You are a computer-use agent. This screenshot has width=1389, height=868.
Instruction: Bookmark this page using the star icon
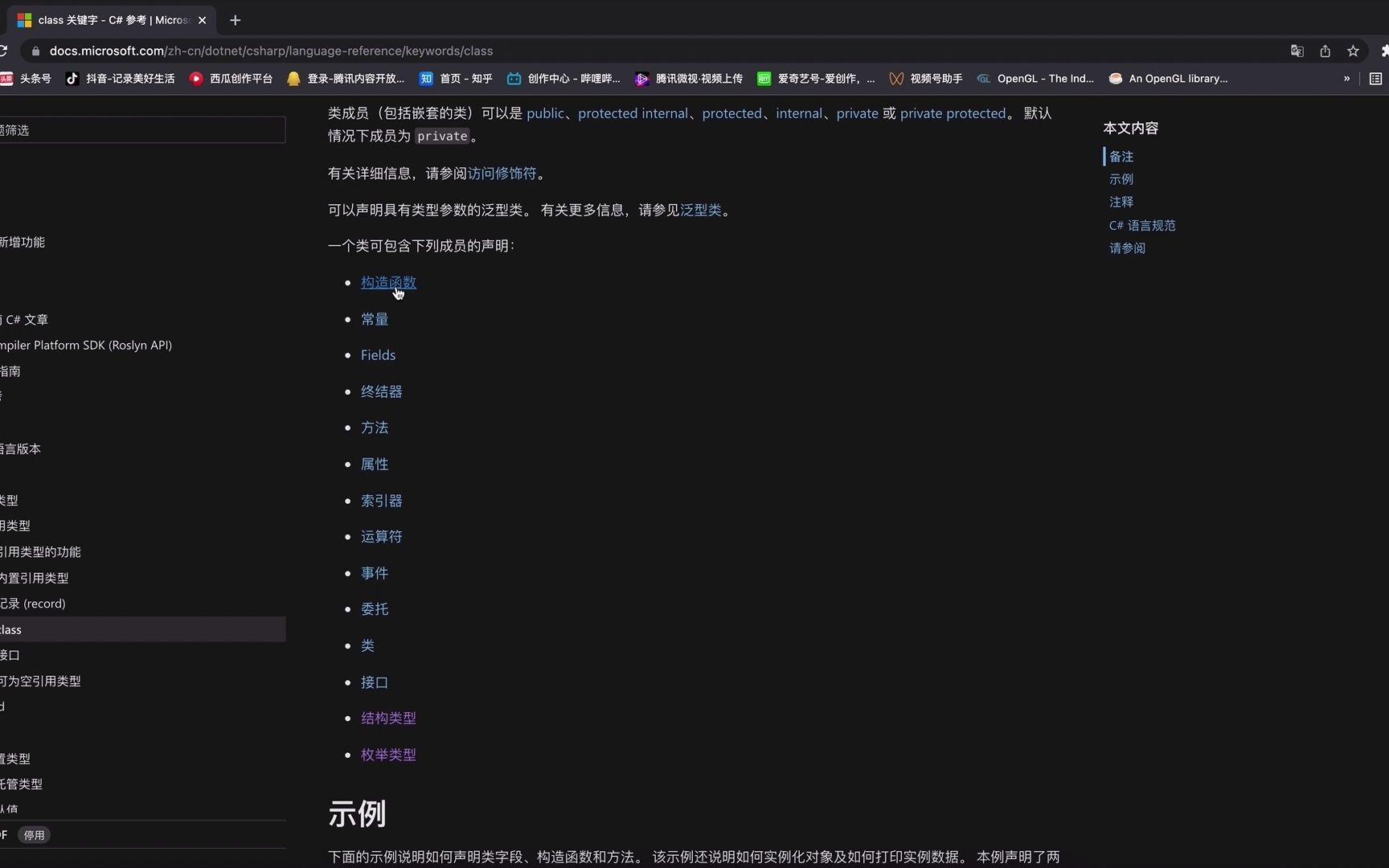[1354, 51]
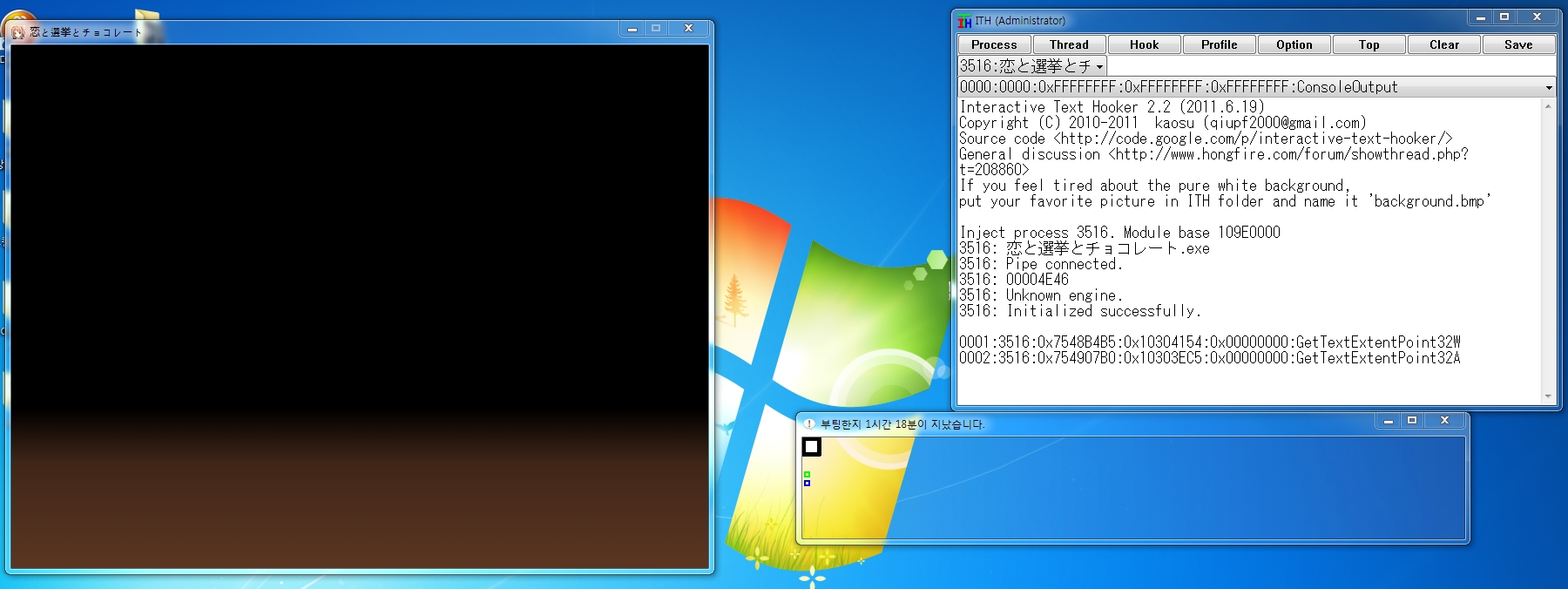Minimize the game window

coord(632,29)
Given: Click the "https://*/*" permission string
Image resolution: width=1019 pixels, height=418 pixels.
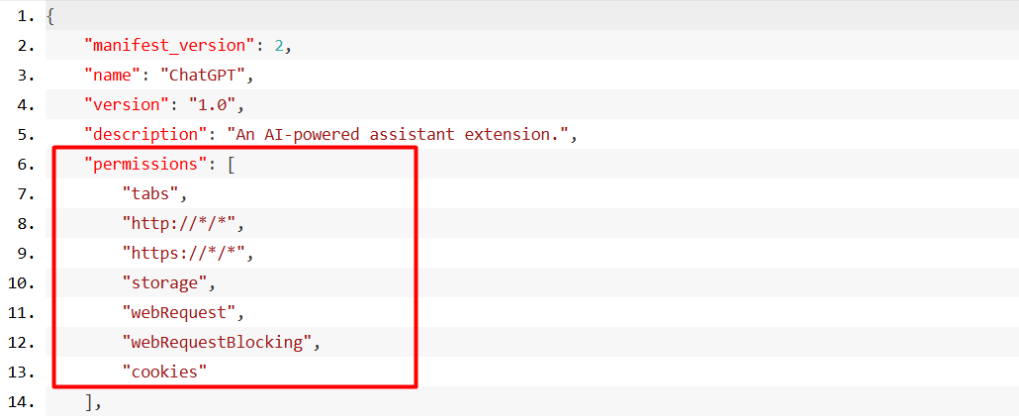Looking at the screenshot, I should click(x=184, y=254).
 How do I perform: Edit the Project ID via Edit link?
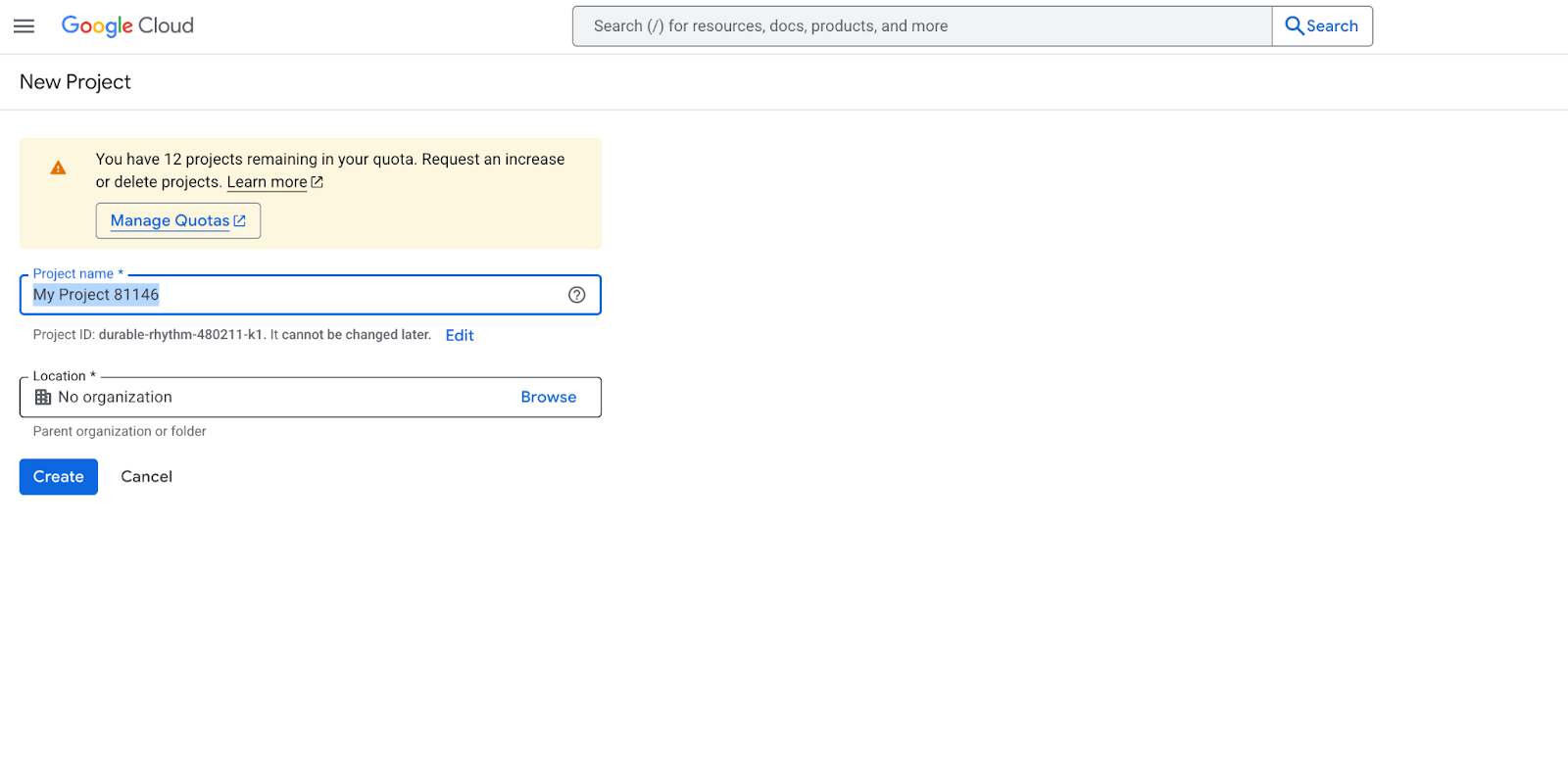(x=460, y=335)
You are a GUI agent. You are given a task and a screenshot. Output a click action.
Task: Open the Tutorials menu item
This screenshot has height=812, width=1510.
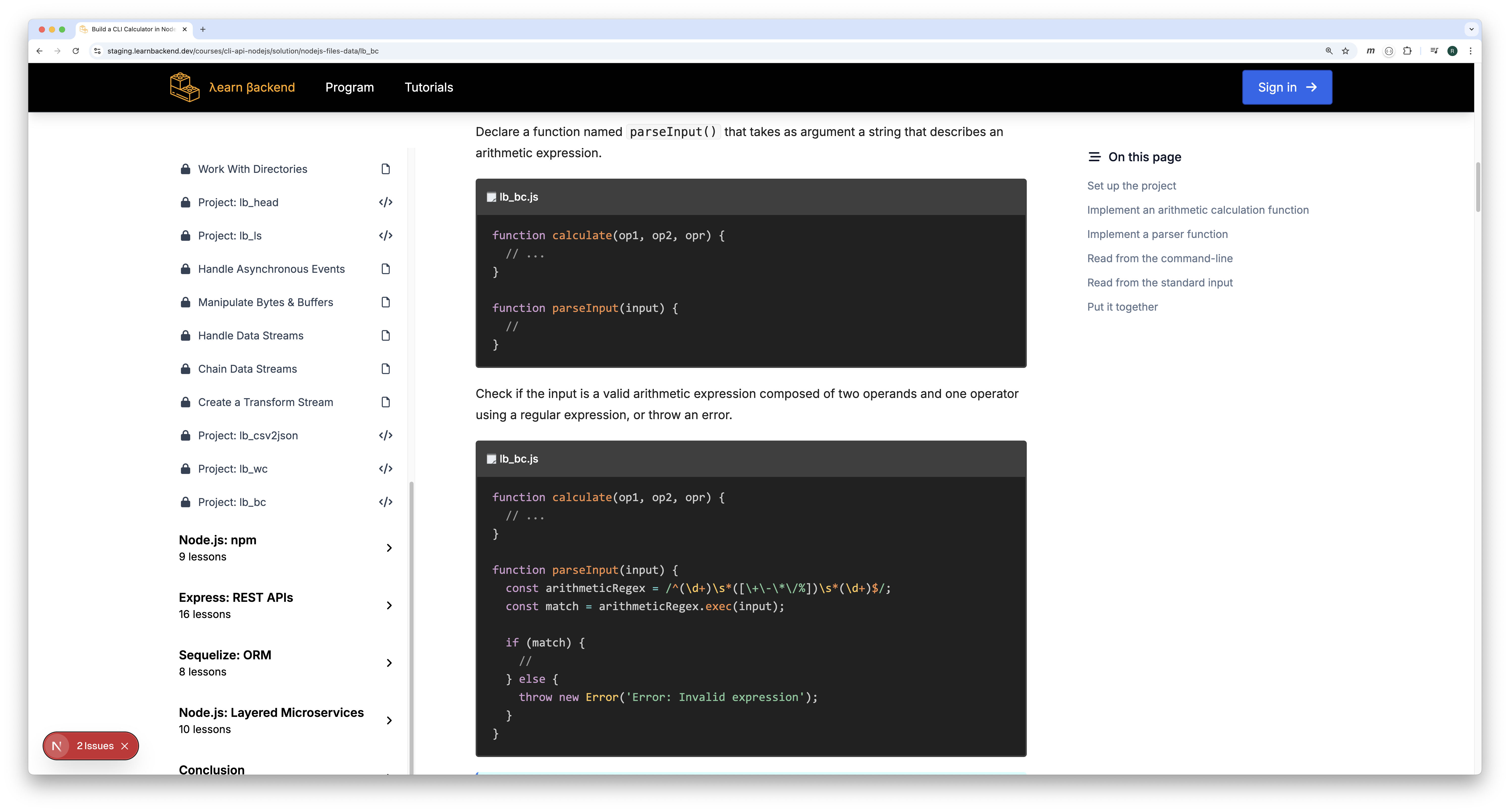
++++++
§ EXERCISE INSTRUCTIONS
Arrange every line of the items above as a Markdown table with the columns "Row" and "Line", numbering the rows in order. Omit blank lines and leave the pictures out.

§ CORRECT OUTPUT
| Row | Line |
|---|---|
| 1 | You are a computer-use agent. This screenshot has width=1389, height=868. |
| 2 | Instruction: Bookmark this page using the star icon |
| 3 | [1354, 51] |
| 4 | Minimize the game window |
| 5 | coord(632,29) |
| 6 | Given: Click the "https://*/*" permission string |
| 7 | Image resolution: width=1019 pixels, height=418 pixels. |
| 8 | Looking at the screenshot, I should click(x=184, y=254). |
| 9 |  How do I perform: Edit the Project ID via Edit link? |
| 10 | (x=460, y=335) |
| 11 | You are a GUI agent. You are given a task and a screenshot. Output a click action. |
| 12 | Task: Open the Tutorials menu item |
| 13 | This screenshot has height=812, width=1510. |